Post by Michael MoroneyPost by Mitch RaemschZero no quantity then first quantity on the number line...
one divided by the unlimited.
And now I draw a point halfway between zero and your point, which is no longer
any sort of "first quantity". So there.
The metrizing ultrafilter has a countable aspect
that reflects all the analytical character of the
real function under countable additivity.
(For measure theory.)
The usual notion of differential patches, regions, or areas,
as sequential and each having a next, is actually a property
of continuity established for example by finding a smaller one.
I.e. it's for a usual definition of continuous function.
It's unfair to differential calculus
and Leibniz' summation notation
for the integral bar
to not have the "differential"
(for: differences).
I.e., definite integration is always about the bounds
and for also where there are no bounds.
I.e., all functions are also piece-wise.
Having a function that ranges from zero to one
in constant differences instead of geometric series
or the usual Zeno's half- and half-again,
embodies for example the usual concept of
monotone or the constant-progression-of: time.
Then that for each instant there's a next follows
from the idea that there exists a time function,
that the continuously evaluated "next", topologically,
in the line, exists and is a thing besides that it's not
except infinitesimally-different from a difference of zero.
So, if you want to be more informed about what the real
numbers have besides what the ordered field has, and
consequences of completeness of the real numbers, topologically,
and for constructive real analysis, infinitesimals are a thing
and handled their own separate way. Actually "standard"
infinitesimals under a definition that works: models of
continuous domains like the real numbers include those
as continuous by line continuity, graphically, by field
continuity, topologically under the usual convention,
and by signal continuity, where again effectively establishing
dense neighborhoods as the topologically.
Here this notion of line continuity and "there are exactly
infinitely-many infinitesimals uniformly regular through [0,1]",
can be ignored with usual formal real analysis after algebra
instead of this "geometric" approach.
But, just because it's ignored, that's not to say that
"at all scales the numbers aren't uniformly regular",
because they always are and throughout.
And, where it's justified, then in the context that
must be referring to a particular definition of
"infinitely-many" and "infinitesimal" that it is so.
I.e., if something wouldn't make sense, only go
making sense of it, including making sense that
"infinity-many" and "infinitesimal" is as simply
for "n-many" and "n'th", courtesy the bounded and
piece-wise together all together as the un-bounded.
So, introducing "infinity" demands rigor, in mathematics.

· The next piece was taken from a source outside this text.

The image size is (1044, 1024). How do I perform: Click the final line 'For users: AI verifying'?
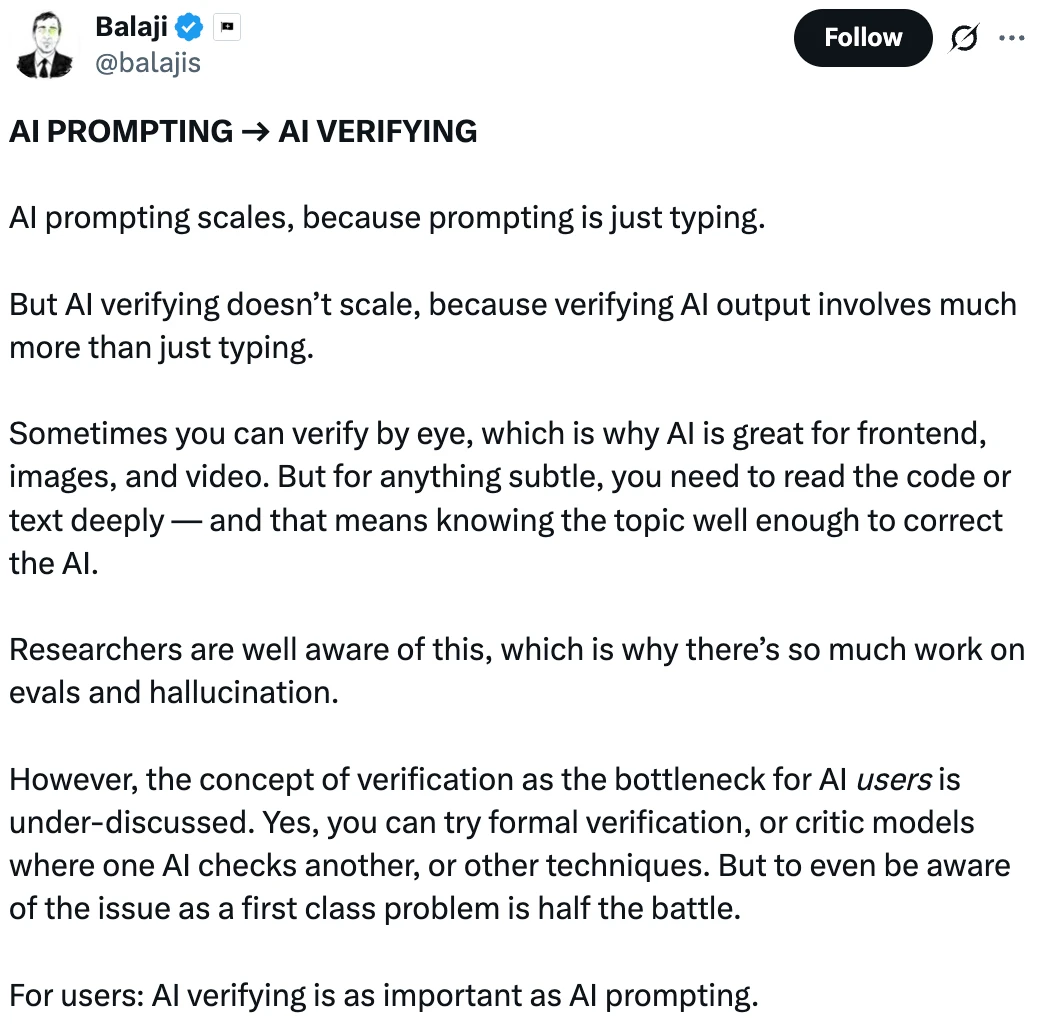coord(384,997)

And, infinity is already very well introduced to mathematics.
If you study or studied calculus you pretty much
must know that differentials are a refinement of differences,
as of n-many here not-less-than-infinitely-many equal (constant)
sized differential regions or patches, as "next" to
each other as infinitesimals would be. The region of
integration, put together of these things all together,
naturally reflects analyticity.
Then, about the number line, simply consider this:
there are points IN the line, each with a next
(line continuity, "equivalency function", "time function", "sweep")

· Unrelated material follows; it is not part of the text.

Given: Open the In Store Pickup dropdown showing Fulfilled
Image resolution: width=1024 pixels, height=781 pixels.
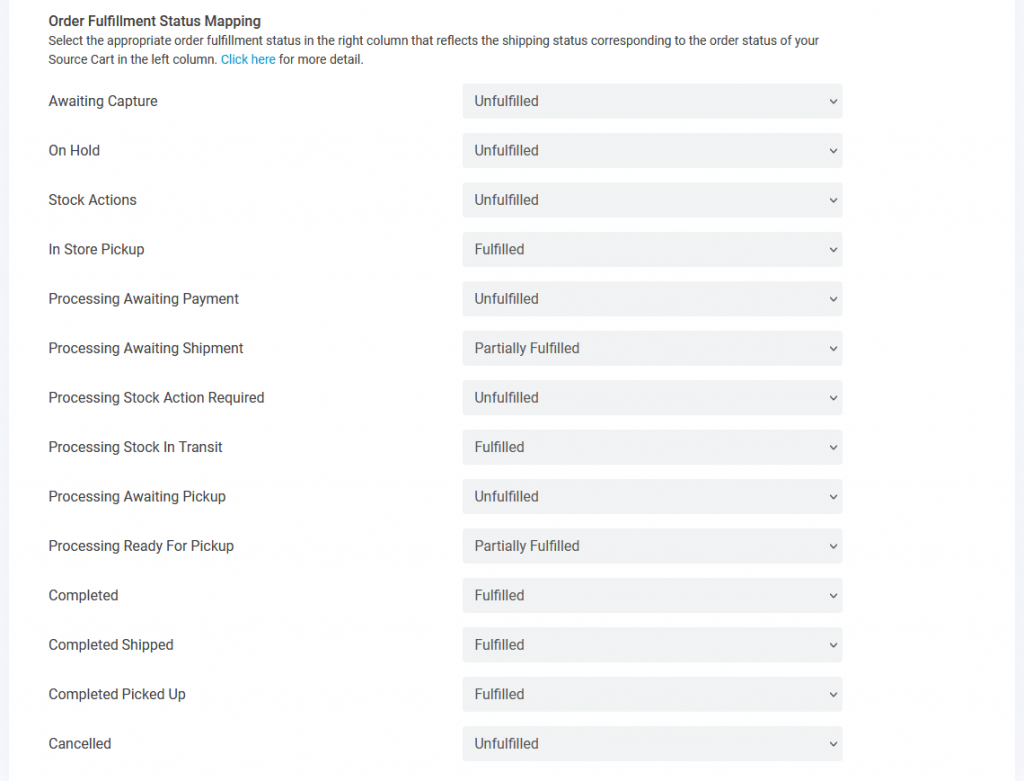Looking at the screenshot, I should [651, 249].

there are points ON the line, as of limits of sequences that are Cauchy
(triangulation, rational and algebraic, ..., complete ordered field)
there are points ABOUT the line, as of signal approximation.
Simply disambiguating the language about what differences notions
of bounds (or ranges) contain values and all the analytical character,
makes for much more simply making sense of different models of
real numbers like
..
R
and
_
R
with R-bar and R-dots as each set-theoretic models
of the continuous domain the real numbers,
one with line continuity, the other field continuity.
Real-valued functions this way quite well hold up.
So, "any" "first quantity" "closest to zero" is an
infinitesimal because it's not a "finite difference"
that is accessible by a deterministic algorithm.
And, mathematics already has them and the usual thing
that people know is that the limit from both sides
establishes meeting in the middle.
I.e., it's a limit of sums and differences besides,
and no different in either and both.
So, please respect that mathematics has thousands of
years of intuitive and formal infinity and infinitesimals.
Also, please respect that there is a modern foundation
and besides there are novel retro-classical foundations,
formalizing and for rigor all sorts of notions of
mathematical infinities and infinitesimals.
So, if you want a number line, that is marked with numbers,
and a first, next, or nearest quantity, when _drawing_ the
line as if _drawn_ at a steady rate in a straight line,
there is drawn an entire segment, to draw all of them,
to draw the first.
This then as simply line-drawing for structure then also
has simple direct axiomatics, besides as what simplicity
offers it up as via natural deduction.
In the integer continuum, the first quantity is one.
In the linear continum, with some iota-value, it's one/infinity.
Iota-values as having consecutive differences that sum to one,
is quite well-defined courtesy exhaustion in the unbounded,
and "standard" or usual results in the entire formality of
the integral calculus and real analysis can all be built up in it.